**WHAT TO WORK ON**
Copy the entries below exactly; any picture among them should be left out.

**EXCERPTED DATA**
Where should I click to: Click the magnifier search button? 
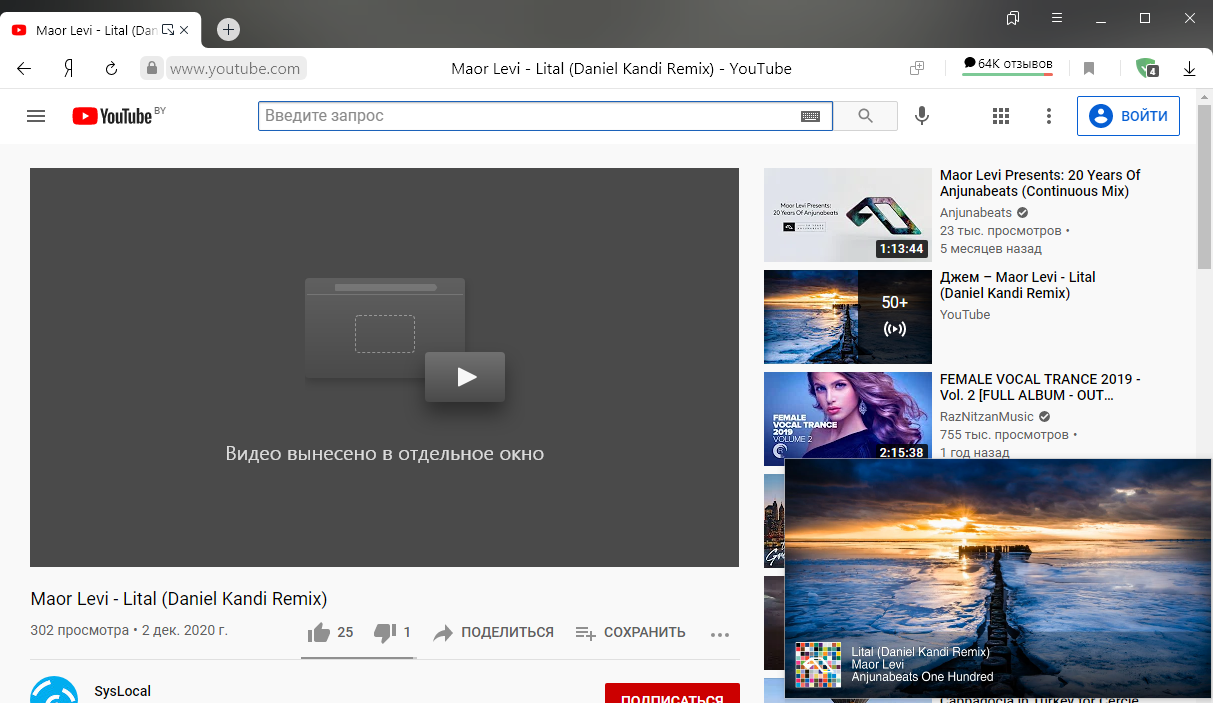[x=865, y=116]
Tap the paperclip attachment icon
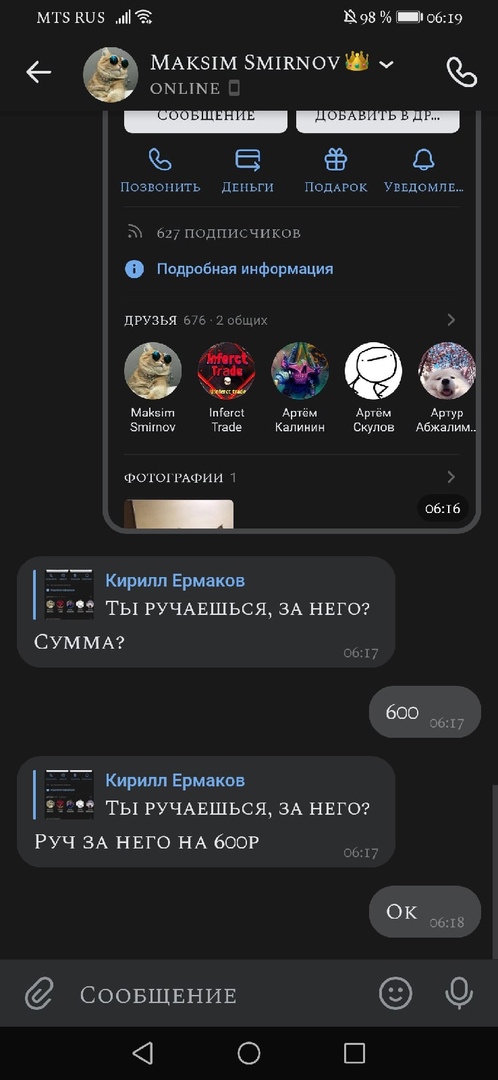This screenshot has width=498, height=1080. (x=39, y=994)
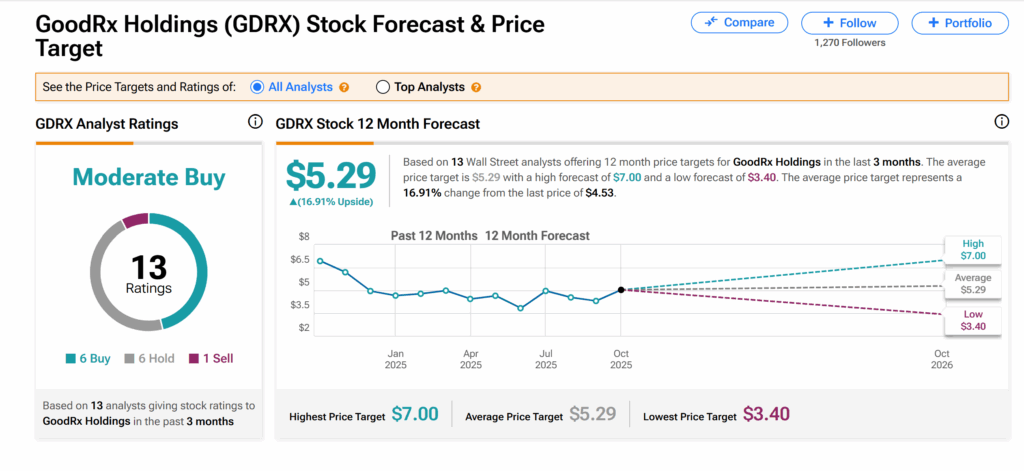Click the help icon next to Top Analysts
Screen dimensions: 1024x471
476,87
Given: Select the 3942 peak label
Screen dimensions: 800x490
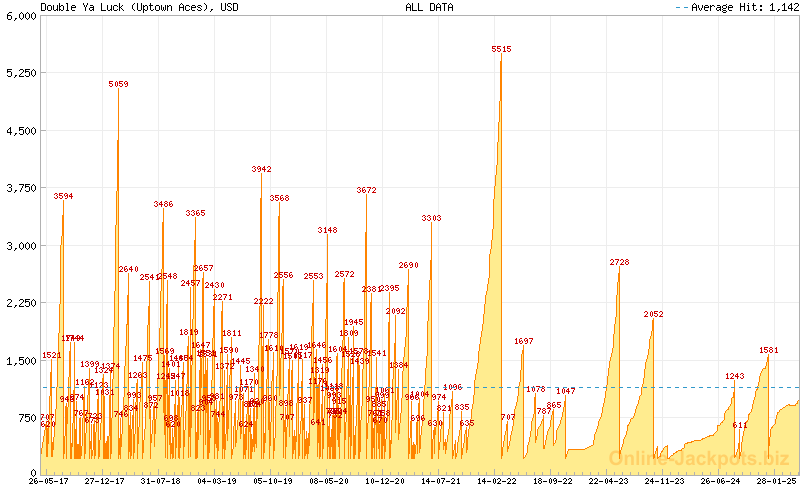Looking at the screenshot, I should [261, 169].
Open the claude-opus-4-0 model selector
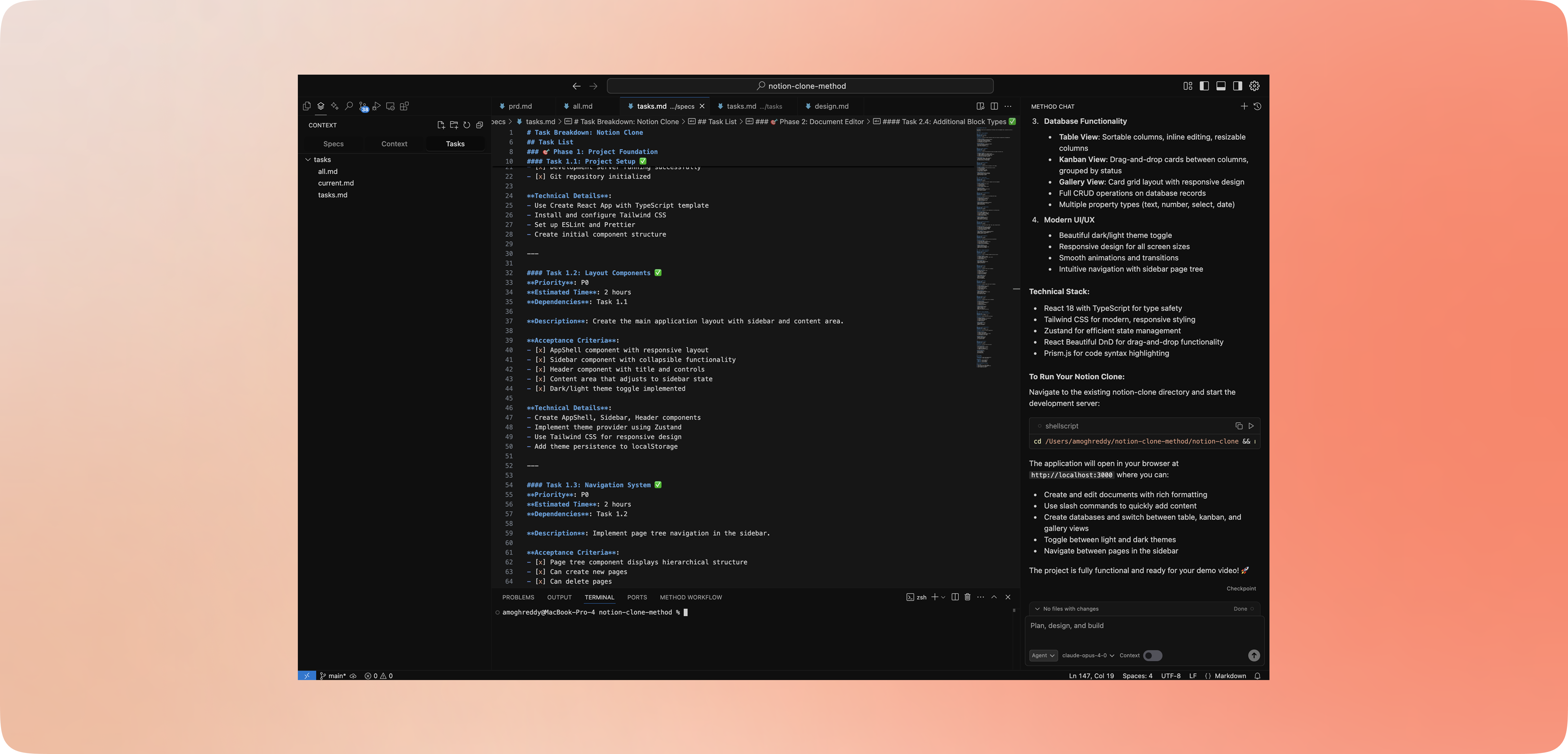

**TASK RESULT**
Where should I click to: Click the magnifier search button? 
[x=865, y=116]
Tap the paperclip attachment icon
This screenshot has width=498, height=1080. (x=39, y=994)
Click the help icon next to Top Analysts
Screen dimensions: 1024x471
476,87
Given: Select the 3942 peak label
Screen dimensions: 800x490
Looking at the screenshot, I should [261, 169].
Open the claude-opus-4-0 model selector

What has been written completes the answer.